4. As an environmental policy advisor, propose a three-step plan to bring the AQI of an Indian metropolitan city below 100 within five years.
L6 Create
Model answer: Step 1 — Combustion control: Phase out 10-year-old diesel vehicles, shift the public bus fleet to electric/CNG, mandate retrofit emission controls in coal plants within a 300-km radius. Step 2 — Combat dust and biomass: Cover all construction sites with mesh, mechanise road sweeping, finance machine harvesters across Punjab and Haryana so that paddy stubble is mulched rather than burnt. Step 3 — Build green buffers: Plant urban forests on every degraded municipal plot, expand metro-rail to choke vehicular demand, and run a real-time AQI alert system that automatically triggers stage-wise restrictions. Co-funded by central, state and city governments, with monthly public dashboards for accountability.
HOT — A factory owner argues that since his unit is ‘just one’ among many polluters, shutting it down will not improve air quality. Argue for or against this position.
L5 Evaluate
Answer: The argument is the classic tragedy of the commons. First, while one factory’s closure may be a small reduction, environmental policy works on the principle of polluter pays — every unit must internalise its own external cost regardless of others. Second, regulators enforce the same emission norms on all factories simultaneously; there is no carve-out for ‘small individual’ polluters. Third, the cumulative effect of thousands of factories is precisely why each one must comply. The honest position would be to install scrubbers and effluent treatment plants — meeting the standard is cheaper than the long-term cost of public health damage and litigation under the Air Act 1981 and Water Act 1974.
Assertion & Reason — Pollution & the Environment
Assertion (A): The Yamuna in Delhi is one of the most polluted river stretches in India.
Reason (R): Delhi extracts large quantities of water upstream and discharges domestic and industrial wastes into the river.
(A) Both A and R are true and R is the correct explanation of A.
(B) Both A and R are true but R is NOT the correct explanation of A.
(C) A is true but R is false.
(D) A is false but R is true.
Correct: (A) — The Yamuna’s flow is depleted by Haryana and UP for irrigation; the remaining trickle receives a heavy load of Delhi’s sewage and industrial waste. R is the precise explanation of A, captured in NCERT Table 9.2.
Assertion (A): Air pollution can lead to the formation of acid rain.
Reason (R): Oxides of sulphur and nitrogen released by burning fossil fuels combine with atmospheric water vapour to form sulphuric and nitric acid.
(A) Both A and R are true and R is the correct explanation of A.
(B) Both A and R are true but R is NOT the correct explanation of A.
(C) A is true but R is false.
(D) A is false but R is true.
Correct: (A) — The pH of the first rain after summer is consistently lower than subsequent rains, because accumulated SO₂ and NOₓ dissolve in falling raindrops.
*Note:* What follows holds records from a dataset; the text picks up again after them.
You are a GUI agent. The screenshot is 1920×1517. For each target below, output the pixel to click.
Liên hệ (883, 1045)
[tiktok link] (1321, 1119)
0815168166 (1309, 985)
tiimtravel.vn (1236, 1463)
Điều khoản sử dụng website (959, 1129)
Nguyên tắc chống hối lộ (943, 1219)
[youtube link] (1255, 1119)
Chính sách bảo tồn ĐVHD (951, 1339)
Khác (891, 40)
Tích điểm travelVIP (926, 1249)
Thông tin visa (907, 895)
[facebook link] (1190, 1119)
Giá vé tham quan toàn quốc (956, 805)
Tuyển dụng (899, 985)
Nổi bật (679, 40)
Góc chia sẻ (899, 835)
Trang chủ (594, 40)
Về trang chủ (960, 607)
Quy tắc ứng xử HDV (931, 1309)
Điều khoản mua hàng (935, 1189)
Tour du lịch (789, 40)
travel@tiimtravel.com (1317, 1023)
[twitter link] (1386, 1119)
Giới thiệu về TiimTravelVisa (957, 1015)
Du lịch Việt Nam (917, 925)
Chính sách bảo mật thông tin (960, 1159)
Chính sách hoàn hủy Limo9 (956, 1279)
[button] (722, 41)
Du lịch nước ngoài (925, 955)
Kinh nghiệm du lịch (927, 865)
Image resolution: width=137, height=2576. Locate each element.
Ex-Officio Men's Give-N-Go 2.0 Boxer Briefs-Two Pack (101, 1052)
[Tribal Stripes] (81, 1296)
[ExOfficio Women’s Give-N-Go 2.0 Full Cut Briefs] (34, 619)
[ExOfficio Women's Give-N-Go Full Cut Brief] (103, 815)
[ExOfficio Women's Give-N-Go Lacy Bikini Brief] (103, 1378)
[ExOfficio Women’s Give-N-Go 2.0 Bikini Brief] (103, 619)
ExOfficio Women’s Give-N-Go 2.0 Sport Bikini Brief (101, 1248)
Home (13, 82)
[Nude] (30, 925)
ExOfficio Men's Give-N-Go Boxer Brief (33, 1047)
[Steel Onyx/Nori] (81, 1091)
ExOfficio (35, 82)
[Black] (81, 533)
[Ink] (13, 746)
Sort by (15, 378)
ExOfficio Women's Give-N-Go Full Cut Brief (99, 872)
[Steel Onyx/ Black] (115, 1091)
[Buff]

R explains A precisely.
Assertion (A): Noise pollution is location-specific and its intensity falls with distance from the source.
Reason (R): Aircraft noise is much higher than industrial noise.
(A) Both A and R are true and R is the correct explanation of A.
(B) Both A and R are true but R is NOT the correct explanation of A.
(C) A is true but R is false.
(D) A is false but R is true.
Correct: (B) — Both statements are individually true: noise does decline with distance, and aircraft noise is one of the loudest. But the second statement does not explain the first — the distance-decay property holds for every noise source, not because of aircraft specifically.